All in all, the Sharks scored as many tries as the Chiefs and the Crusaders, 47, and gathered the most attacking bonus-points of the South African teams. Their defence has not been shabby either, having conceded only 31 tries. Only the Stormers (21) and the (30) have conceded less.

My point was made but the opinionists began pointing out that the Stormers had topped the log through the sheer determination of some capable back up players.

Siya Kolisi Stormers Flanker

Siya Kolisi's "elated" face

Flanker Siya Kolisi was supposed to play a cameo role this season, shadowing the talismanic Stormers captain Schalk Burger. But when Burger got injured in the first game, Kolisi blossomed into the find of the season, the patrons pointed out.

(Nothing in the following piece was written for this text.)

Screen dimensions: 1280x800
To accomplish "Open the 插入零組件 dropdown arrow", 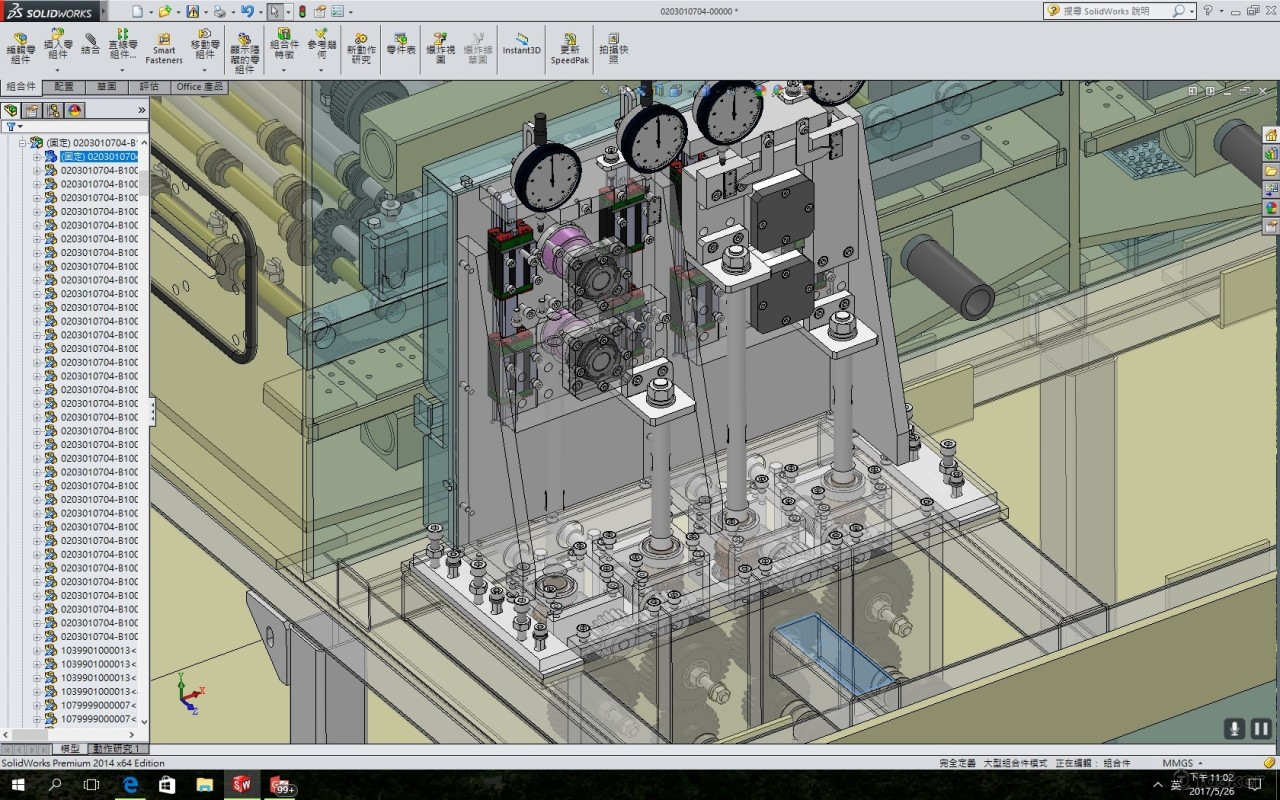I will pos(57,70).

Joe Pietersen’s reliability at fullback, Gio Aplon’s enjoyable running and Peter Grant’s pivotal role at No 10, they pointed out. Not forgetting SA under-20 prop sensation Steven Kitschoff. The Stormers weren’t pretty to watch, they admitted with slight disapproving scowls on their faces, but they had topped the overall conference and gave themselves a chance at a home final.

More slurry-worded evidence was presented. Eben Etzebeth, the 19-year-old boy thrown into a man’s job and excelling. Bryan Habana’s return to form. All this evidence indeed pointed to a very talented and effective team. One thing lacked: a balanced game plan. The Stormers have a defence that would have rivalled the walls of Troy but they don’t offer a dime on attack.

We agreed to disagree and shook hands. Someone suggested we meet at the same pub to watch the semifinal between the two sides on Saturday. A loud “heck yeah!” erupted. I made a note in my mind at that moment to make sure I didn’t miss my bus back to Durban on Monday.